While I was "enjoying" my mammoth driving day last Thursday I saw a sign that said:

"During the Olympics avoid driving in central London"

This amused me quite a lot.  I wonder if the advice applies to everyone that lives and works in central London as well?

The Olympics are only a couple of weeks away.  I'm already saving things up to watch on my PVR as I'm anticipating a bit of a dearth of watchable stuff for me.

Don't get me wrong - I've nothing really against the Olympics as a sporting event.  Indeed, I think they're good things from the sporting point of view, it's just they are, on the whole, a collection of sports that I just don't care about.

And I guess, to be honest, I don't mind that they'll probably absorb all the TV hours that there are - it will give me an opportunity to do other stuff.

And mentioning that, my PVR it's still not working right.

The problem is a bit of a weird one.  Basically, when I put it in standby what should happen is that the clock stays lit showing the time.  This is an outward manifestation of the PVR tracking the time so that it can switch itself on when a recorded program comes up.

It now doesn't do this.  If I put it in standby it just shows a dash-dash-colon-dash-dash patter you will be familiar with from new appliances which have a clock that you haven't programmed.

As such, it's not tracking the time and so when a recording time roles around it just sits there and does nothing.
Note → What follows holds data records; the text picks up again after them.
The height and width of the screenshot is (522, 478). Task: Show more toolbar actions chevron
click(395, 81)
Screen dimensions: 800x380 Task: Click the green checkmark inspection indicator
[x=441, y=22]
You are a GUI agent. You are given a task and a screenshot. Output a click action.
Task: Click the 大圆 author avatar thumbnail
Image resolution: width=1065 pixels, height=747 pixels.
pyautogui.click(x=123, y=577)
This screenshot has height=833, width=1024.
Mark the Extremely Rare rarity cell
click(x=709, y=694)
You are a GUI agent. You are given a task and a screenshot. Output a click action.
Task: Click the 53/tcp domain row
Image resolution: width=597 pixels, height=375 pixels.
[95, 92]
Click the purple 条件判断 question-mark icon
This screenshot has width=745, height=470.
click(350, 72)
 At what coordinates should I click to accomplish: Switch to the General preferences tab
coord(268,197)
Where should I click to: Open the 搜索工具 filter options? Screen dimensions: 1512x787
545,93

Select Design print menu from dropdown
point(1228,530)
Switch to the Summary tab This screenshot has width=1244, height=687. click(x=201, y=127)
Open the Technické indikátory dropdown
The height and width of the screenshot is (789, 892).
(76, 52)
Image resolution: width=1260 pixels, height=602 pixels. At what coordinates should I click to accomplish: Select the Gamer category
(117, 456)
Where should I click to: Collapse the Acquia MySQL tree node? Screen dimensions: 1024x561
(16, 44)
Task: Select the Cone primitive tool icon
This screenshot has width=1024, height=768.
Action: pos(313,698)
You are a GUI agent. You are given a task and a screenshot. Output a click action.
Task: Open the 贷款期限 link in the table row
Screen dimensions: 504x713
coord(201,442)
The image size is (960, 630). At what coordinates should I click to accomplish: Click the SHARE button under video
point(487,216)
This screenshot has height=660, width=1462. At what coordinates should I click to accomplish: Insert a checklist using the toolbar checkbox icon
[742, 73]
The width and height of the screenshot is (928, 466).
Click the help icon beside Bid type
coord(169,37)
However, where it gets weird is that if I put it in standby while it's recorded a pre-recorded program, then it holds the time like it should, even after the program stops recording.  And the key there is it's a pre-set recording.  If I just set it to record and then put it in standby it doesn't hold the time either.

However, the above is all quite erratic - occasionally it will hold the time even if it's not recording a pre-scheduled program.  And it will always do pre-recorded programs if you leave it on, which means sometimes I've had to leave it on all night and all day to record stuff that's on late or on in the day.

It reminds me quite a lot of what happens when a CMOS battery fails, and really the PVR is just a computer in a VCR style box with appropriate connectors and a specially designed operating system.

In those cases when you switch the computer on after the power has been off it will ask you to set the time.  But then if you turn it off without turning the power fully off it will hold that time.  IT's only when you turn the power off that it would use the CMOS battery to help it store the time.

The difference is I'm not turning the PVR off, just putting it in standby.

There has actually recently been an announcement that a new on-demand TV thing will be rolling out quite soon and of course my current box doesn't have HD at all, so I'm actually tempted to buy a new box with these other features.  However, in the meantime I've bought some cables that should allow me to connect the PVR to my computer and then do something roughly equivalent to a bios update in the hopes that what's actually happened is software related.

If not and it's something in the hardware it may essentially make the decision of buying a new box for me.